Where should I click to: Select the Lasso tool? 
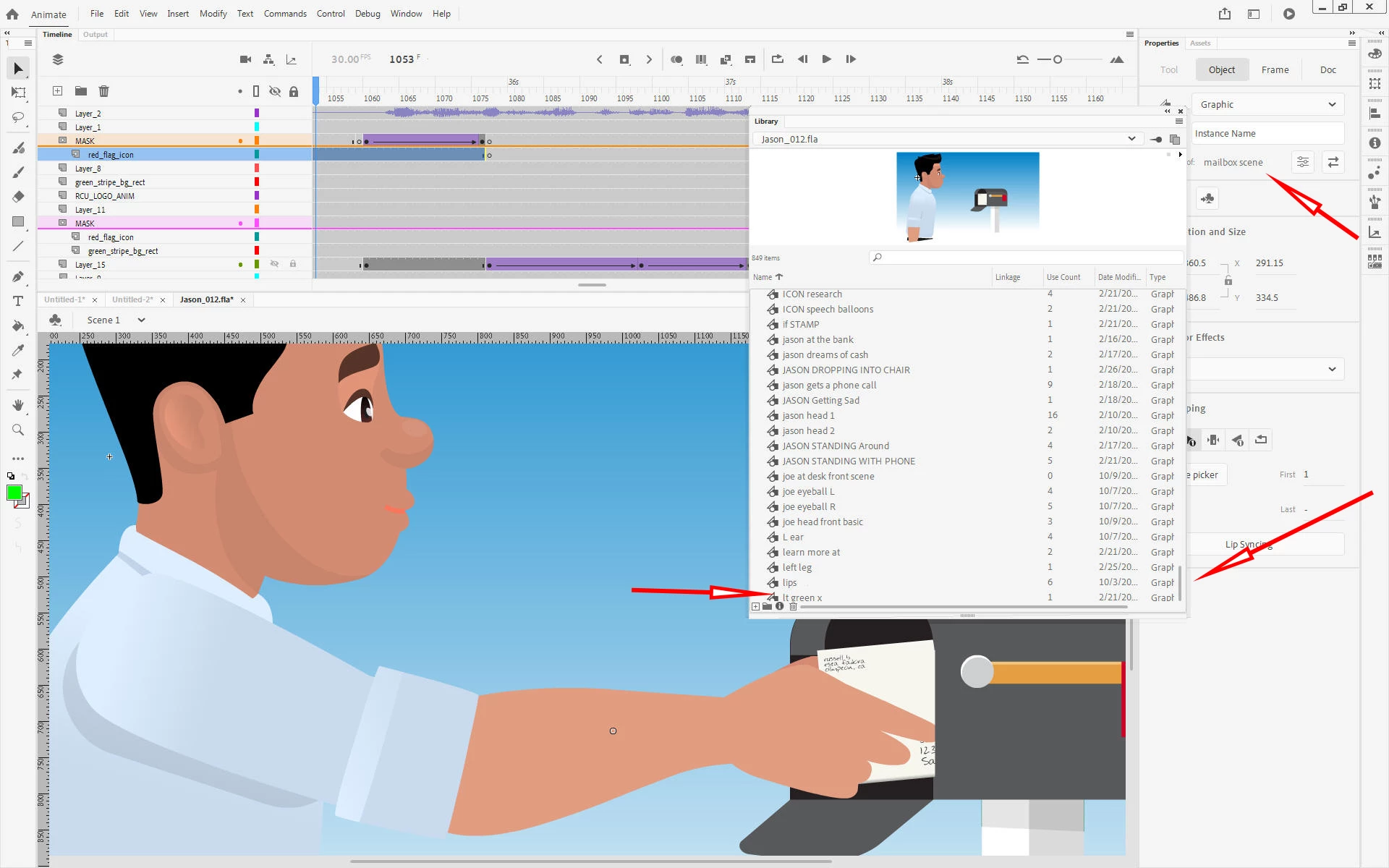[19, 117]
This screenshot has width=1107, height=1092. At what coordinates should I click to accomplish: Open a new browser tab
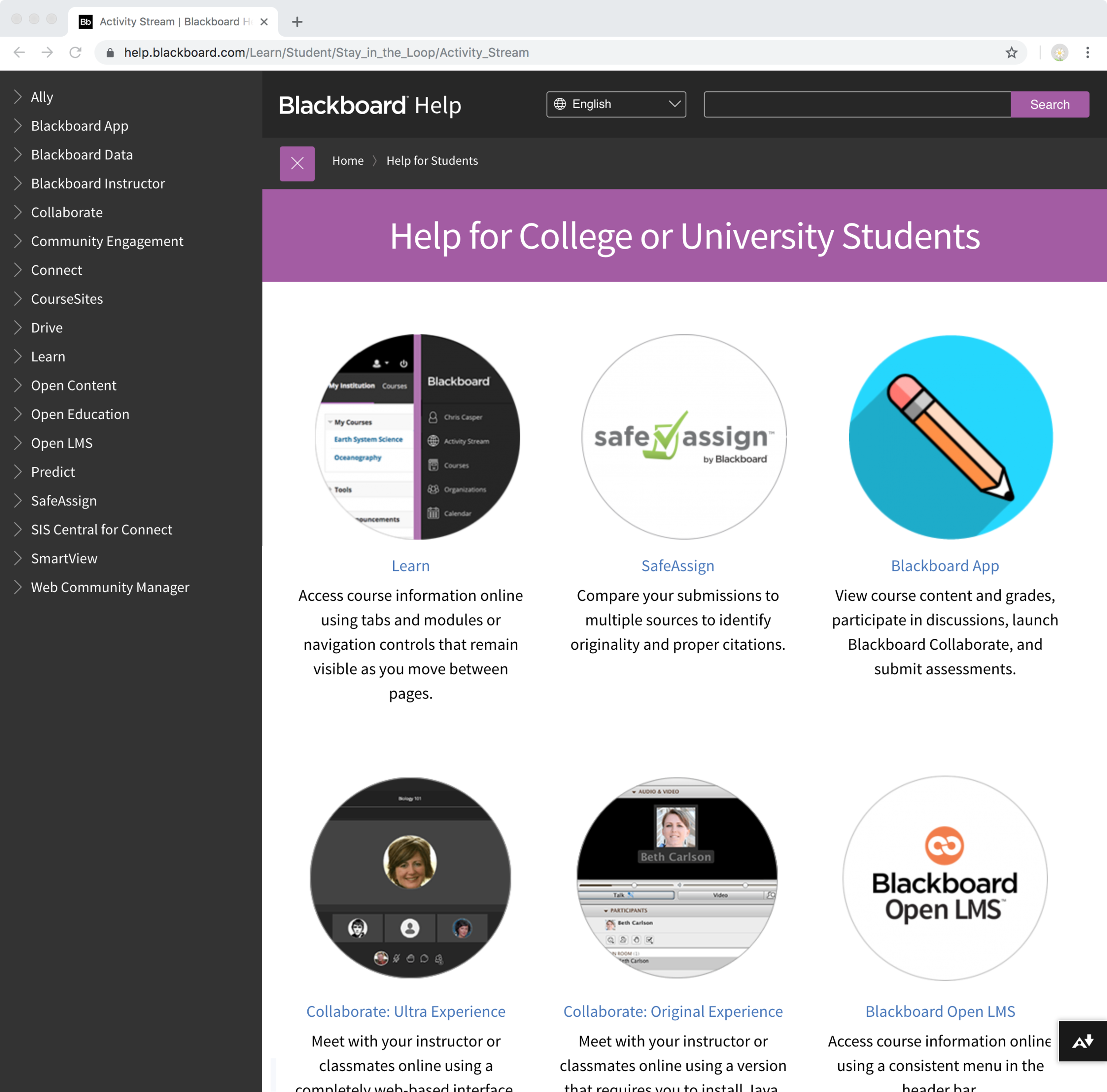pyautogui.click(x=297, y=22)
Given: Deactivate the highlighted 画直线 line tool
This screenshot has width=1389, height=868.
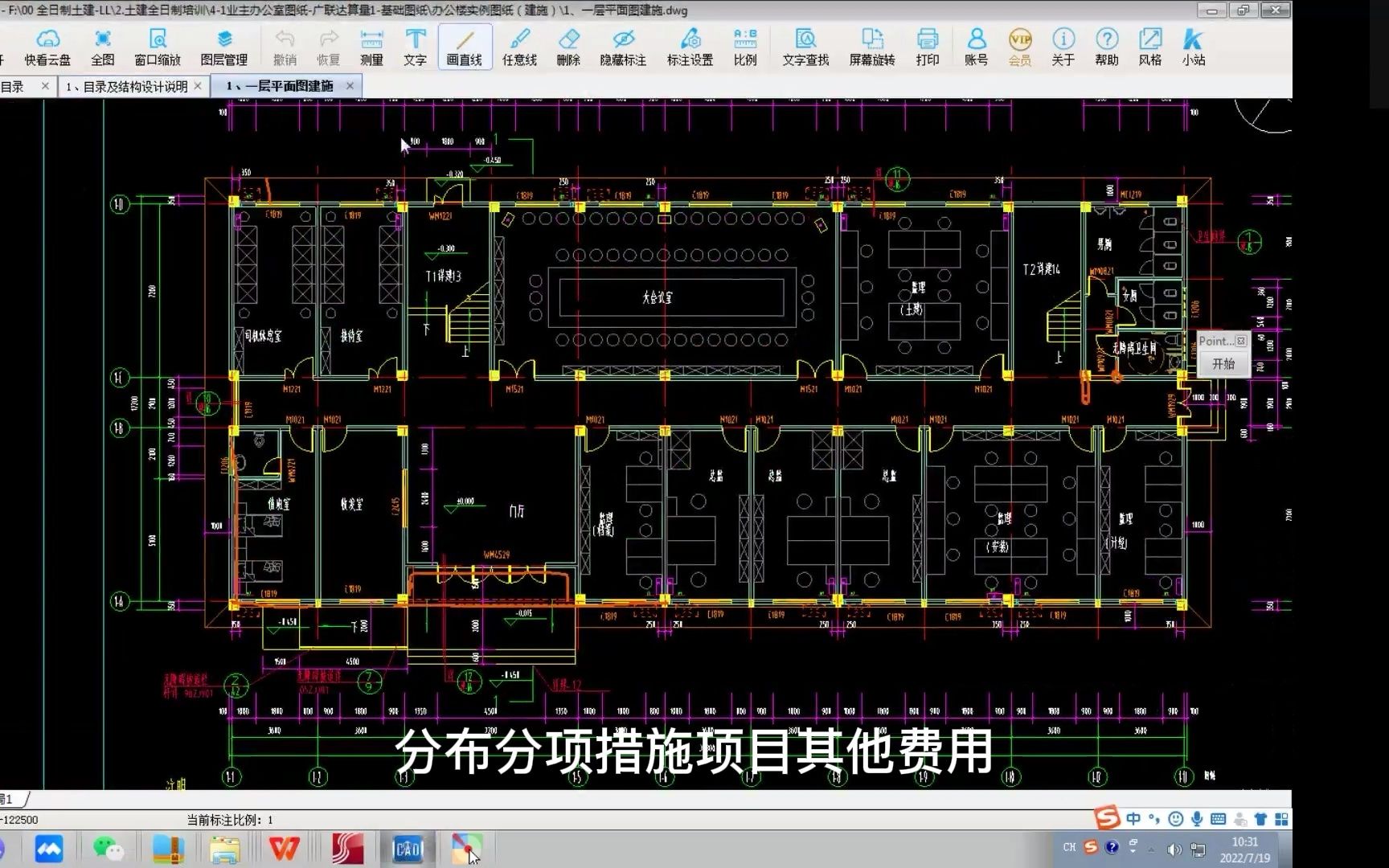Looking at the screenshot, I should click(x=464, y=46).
...
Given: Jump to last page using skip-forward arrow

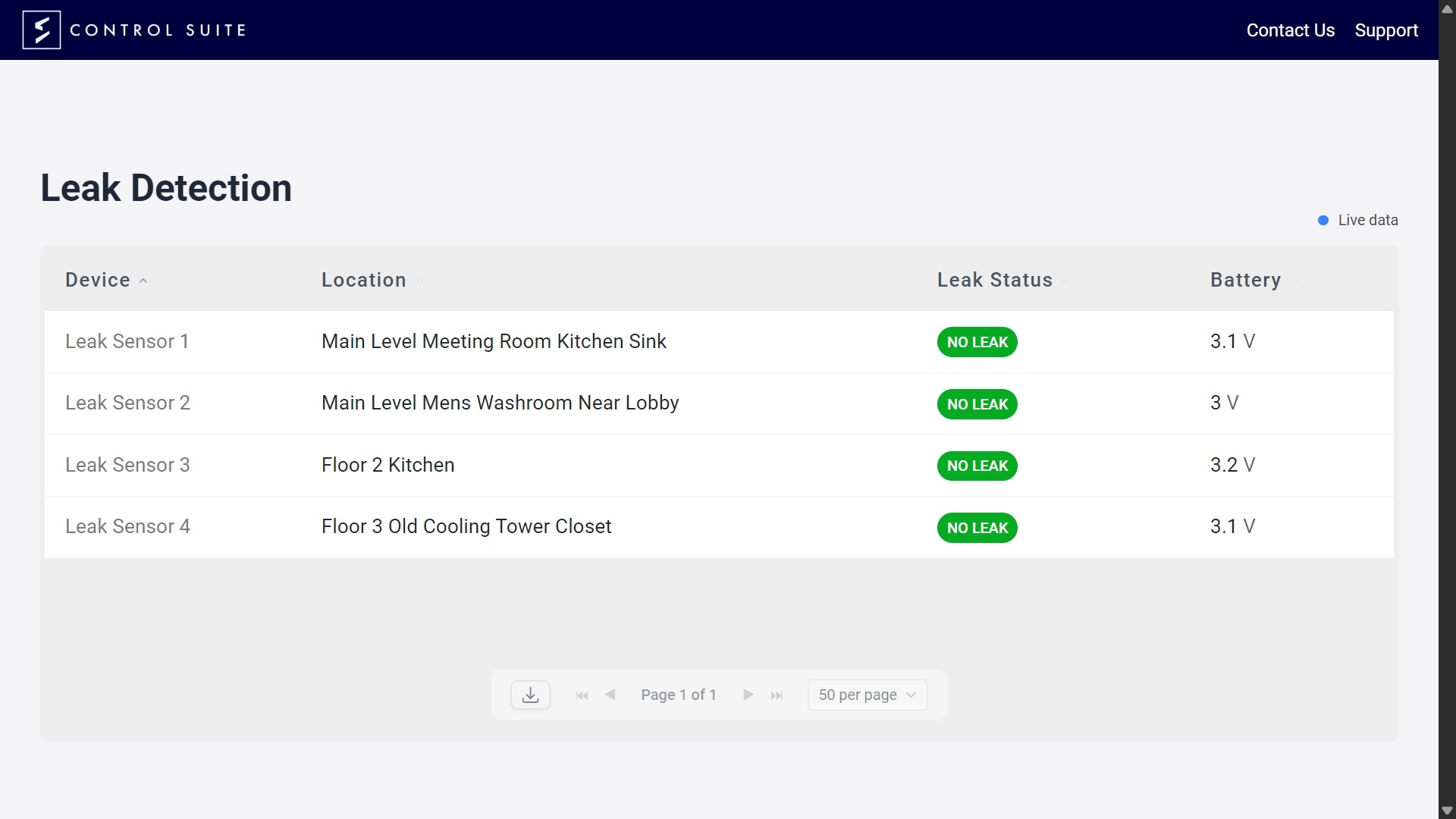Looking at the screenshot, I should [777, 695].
* * *
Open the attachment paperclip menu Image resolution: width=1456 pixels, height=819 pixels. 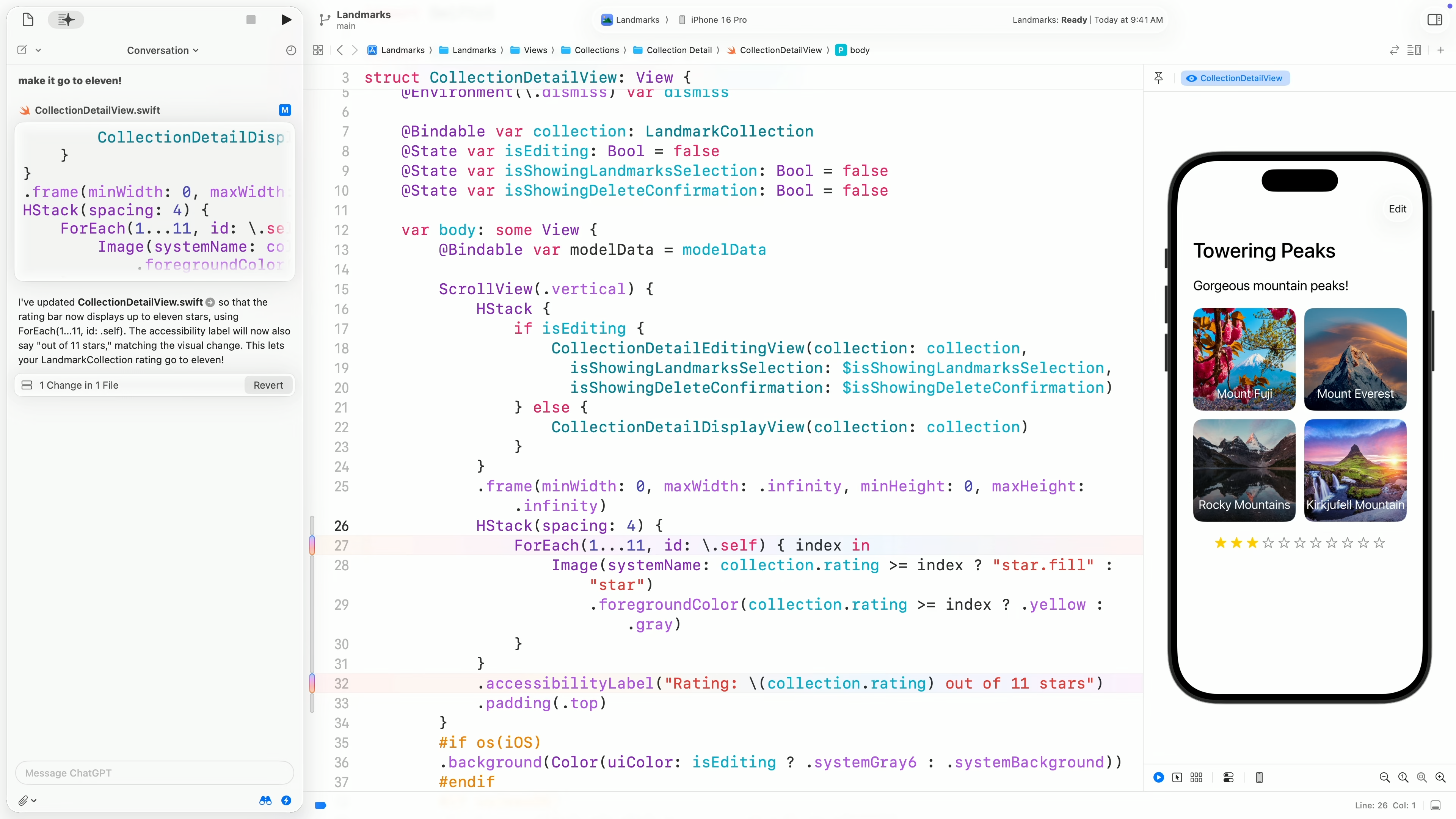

**Assignment:**
Look above for the line with "Where should I", then give again exactly every line from there through the line with "Given: Deactivate the", skipping the pictures.

**Answer box:**
Where should I click to: Select the Lasso tool? 
[19, 117]
This screenshot has width=1107, height=1092. At what coordinates should I click to accomplish: Open a new browser tab
pyautogui.click(x=297, y=22)
Given: Deactivate the highlighted 画直线 line tool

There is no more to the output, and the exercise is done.